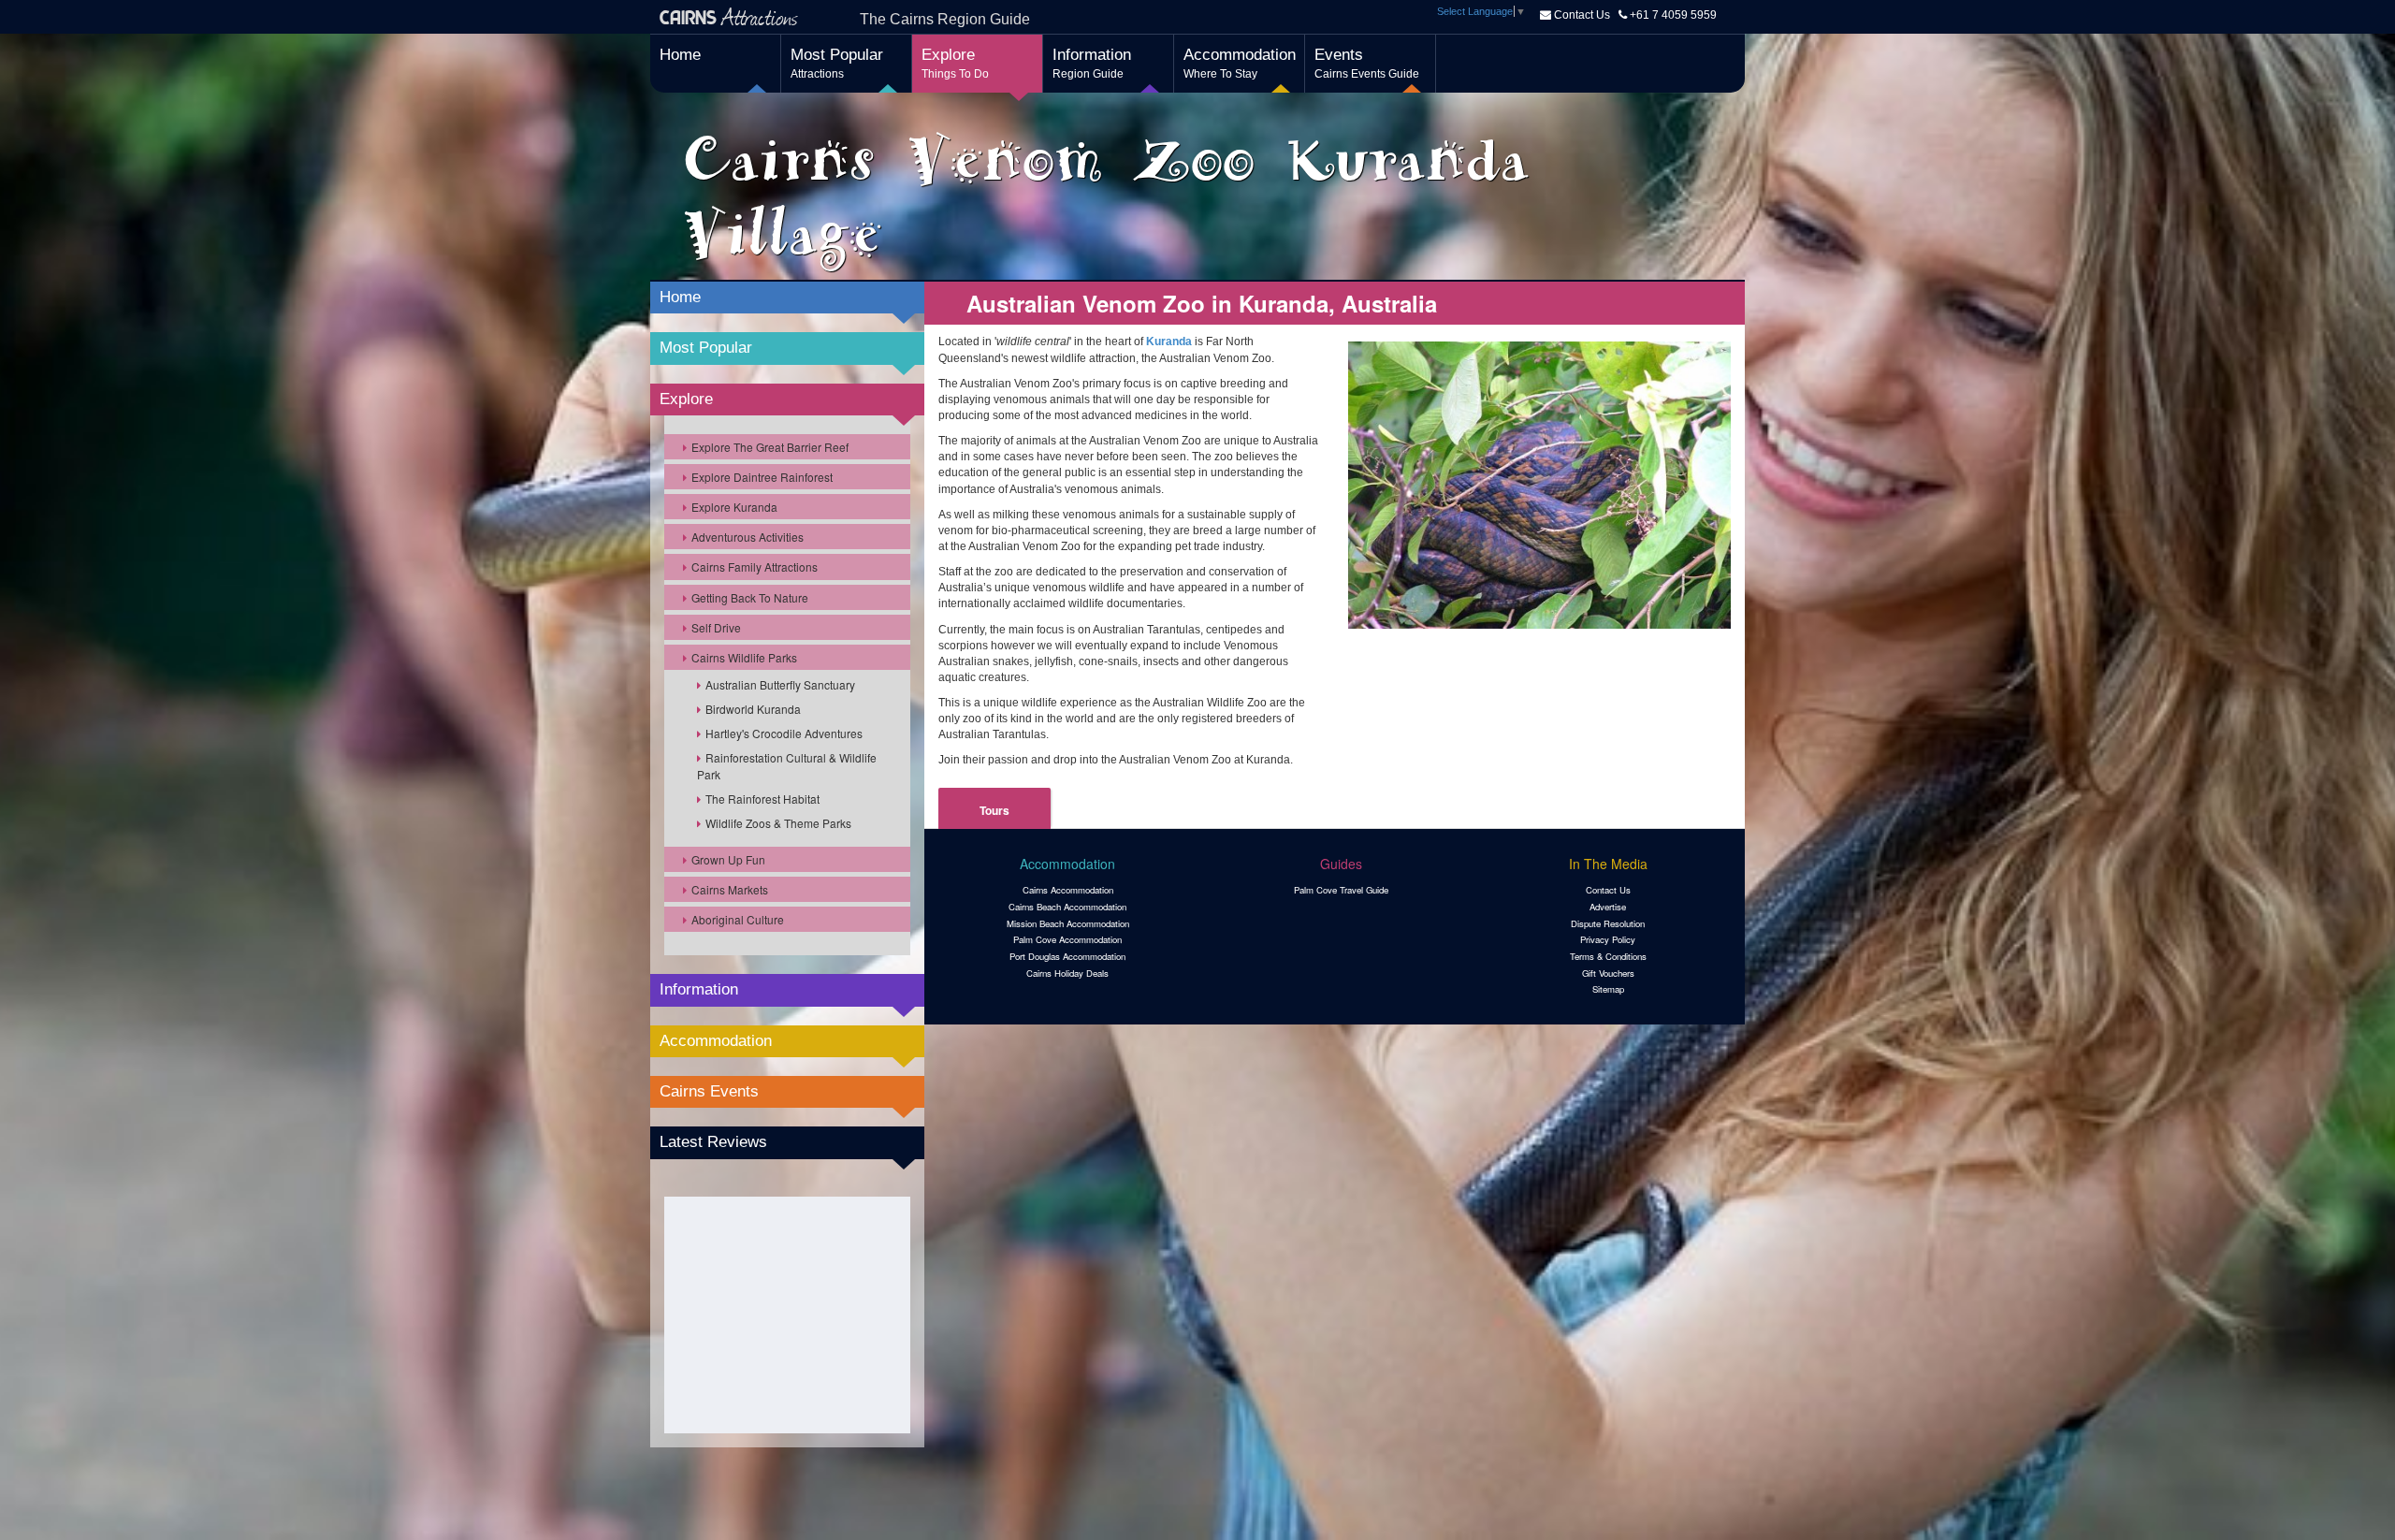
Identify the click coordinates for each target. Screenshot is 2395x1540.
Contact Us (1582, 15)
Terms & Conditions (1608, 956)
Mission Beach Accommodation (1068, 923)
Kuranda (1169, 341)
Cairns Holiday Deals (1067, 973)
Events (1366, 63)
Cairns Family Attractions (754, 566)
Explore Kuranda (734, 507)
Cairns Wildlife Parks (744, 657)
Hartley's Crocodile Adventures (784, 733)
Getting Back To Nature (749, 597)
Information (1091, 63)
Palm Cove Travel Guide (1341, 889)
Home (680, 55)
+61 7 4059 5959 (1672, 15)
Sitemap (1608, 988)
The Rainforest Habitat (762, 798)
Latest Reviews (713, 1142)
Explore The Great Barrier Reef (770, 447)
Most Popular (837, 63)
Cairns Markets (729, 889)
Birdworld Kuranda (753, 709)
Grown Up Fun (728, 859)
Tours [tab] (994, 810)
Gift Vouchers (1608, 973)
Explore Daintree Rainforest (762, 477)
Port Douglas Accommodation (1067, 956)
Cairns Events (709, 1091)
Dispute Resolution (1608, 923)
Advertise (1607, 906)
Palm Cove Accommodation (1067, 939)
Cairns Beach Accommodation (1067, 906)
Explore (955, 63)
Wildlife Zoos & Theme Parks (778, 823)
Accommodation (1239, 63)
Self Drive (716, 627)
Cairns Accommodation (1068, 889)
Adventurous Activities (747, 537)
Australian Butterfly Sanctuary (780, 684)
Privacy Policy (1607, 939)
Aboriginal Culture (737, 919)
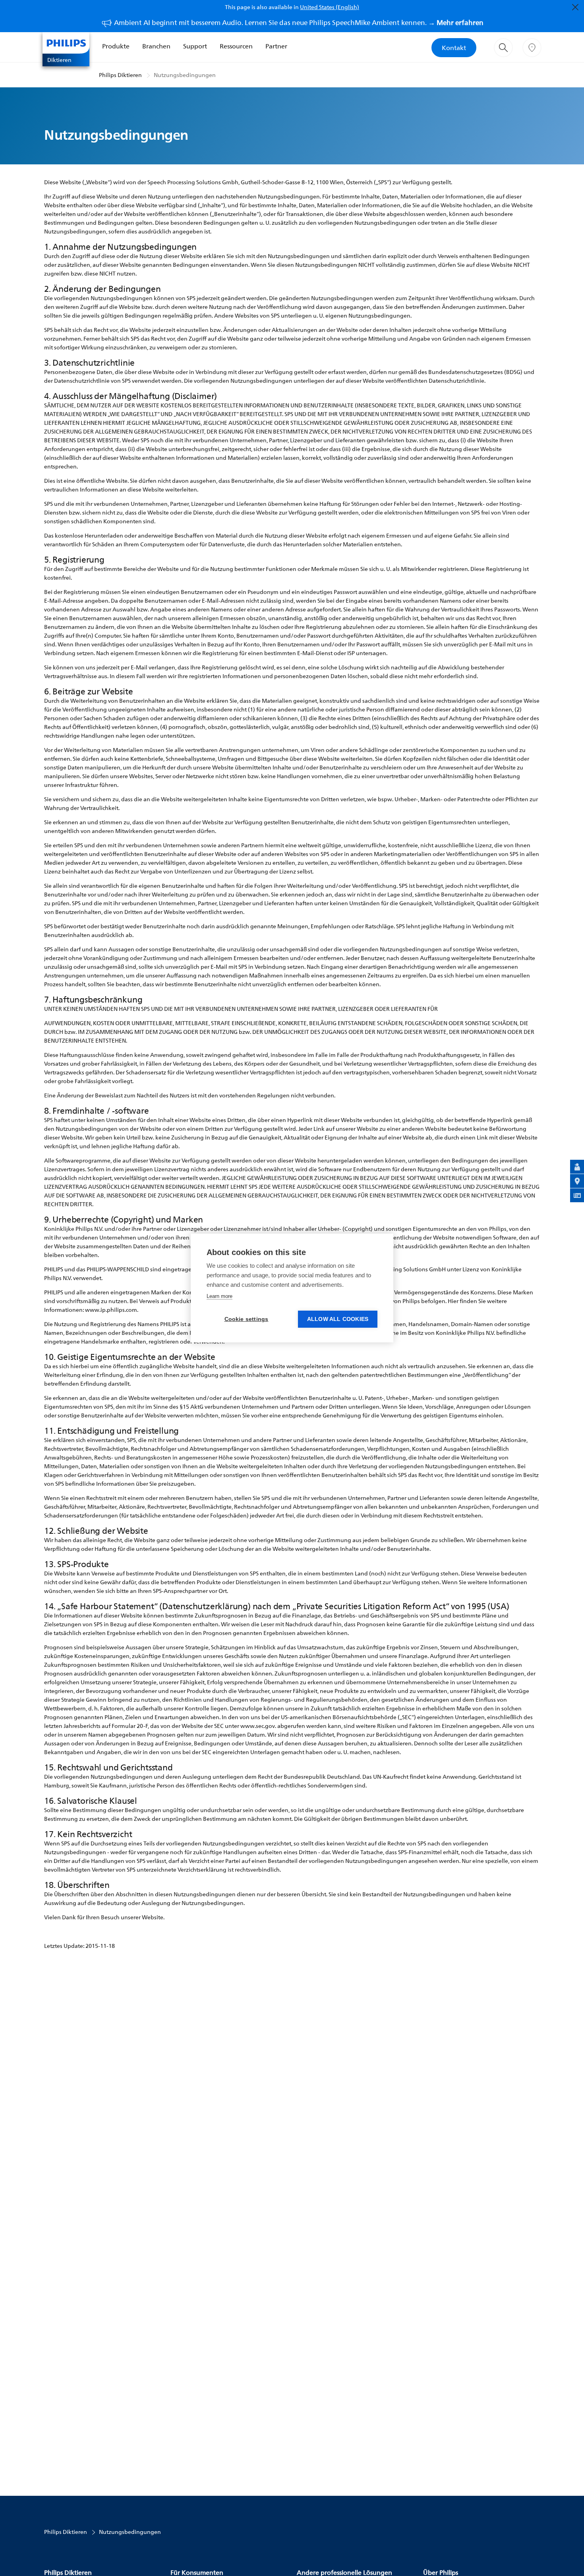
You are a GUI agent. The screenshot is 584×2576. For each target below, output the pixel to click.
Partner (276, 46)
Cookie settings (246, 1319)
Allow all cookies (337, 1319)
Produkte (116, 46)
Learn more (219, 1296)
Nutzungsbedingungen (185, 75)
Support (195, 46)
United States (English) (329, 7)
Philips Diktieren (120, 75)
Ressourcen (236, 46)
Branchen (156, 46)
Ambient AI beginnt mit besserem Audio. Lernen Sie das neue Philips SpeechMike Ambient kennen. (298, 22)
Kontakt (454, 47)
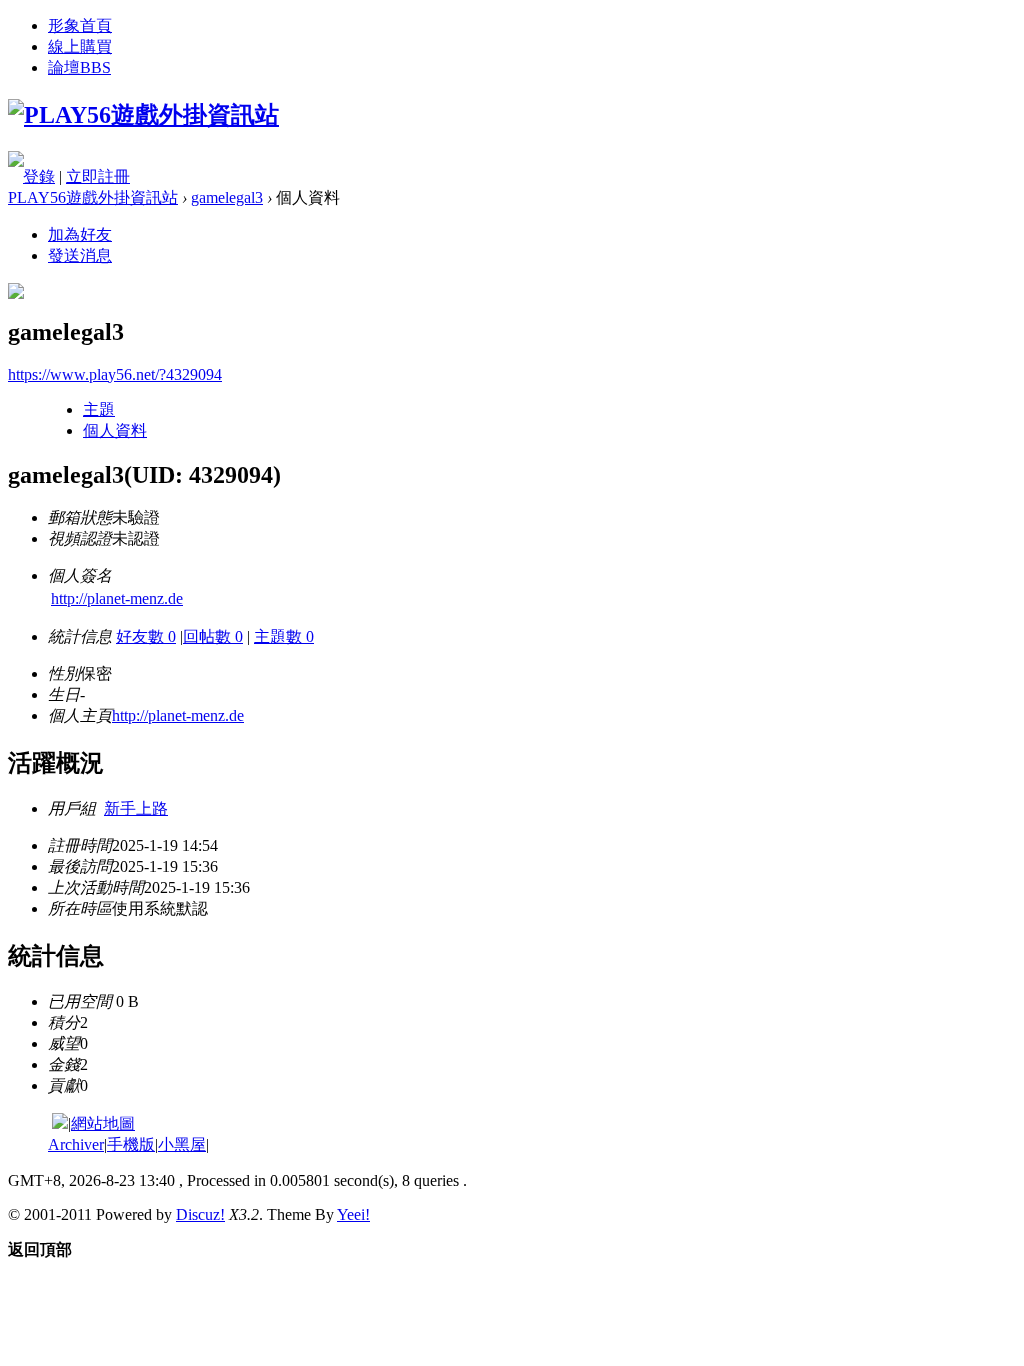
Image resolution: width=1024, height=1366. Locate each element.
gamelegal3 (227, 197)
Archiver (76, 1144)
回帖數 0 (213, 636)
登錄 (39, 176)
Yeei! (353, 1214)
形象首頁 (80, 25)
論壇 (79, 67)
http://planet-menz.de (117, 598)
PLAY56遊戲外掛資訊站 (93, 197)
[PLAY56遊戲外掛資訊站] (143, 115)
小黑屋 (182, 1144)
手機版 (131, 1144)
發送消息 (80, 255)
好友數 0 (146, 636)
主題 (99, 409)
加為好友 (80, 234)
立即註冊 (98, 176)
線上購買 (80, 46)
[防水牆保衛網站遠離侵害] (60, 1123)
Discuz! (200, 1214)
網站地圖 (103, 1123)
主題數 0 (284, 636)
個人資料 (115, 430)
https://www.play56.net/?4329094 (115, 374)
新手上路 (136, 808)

***

Of the records above, print only the lines from the one containing "United States (English) (329, 7)" through the one containing "論壇 (79, 67)", inclusive and unaltered, leaving out pictures.

United States (English) (329, 7)
Philips Diktieren (120, 75)
Ressourcen (236, 46)
Branchen (156, 46)
Ambient AI beginnt mit besserem Audio. Lernen Sie das neue Philips SpeechMike Ambient kennen. (298, 22)
Kontakt (454, 47)
Image resolution: width=1024, height=1366. Locate each element.
gamelegal3 (227, 197)
Archiver (76, 1144)
回帖數 0 (213, 636)
登錄 (39, 176)
Yeei! (353, 1214)
形象首頁 (80, 25)
論壇 (79, 67)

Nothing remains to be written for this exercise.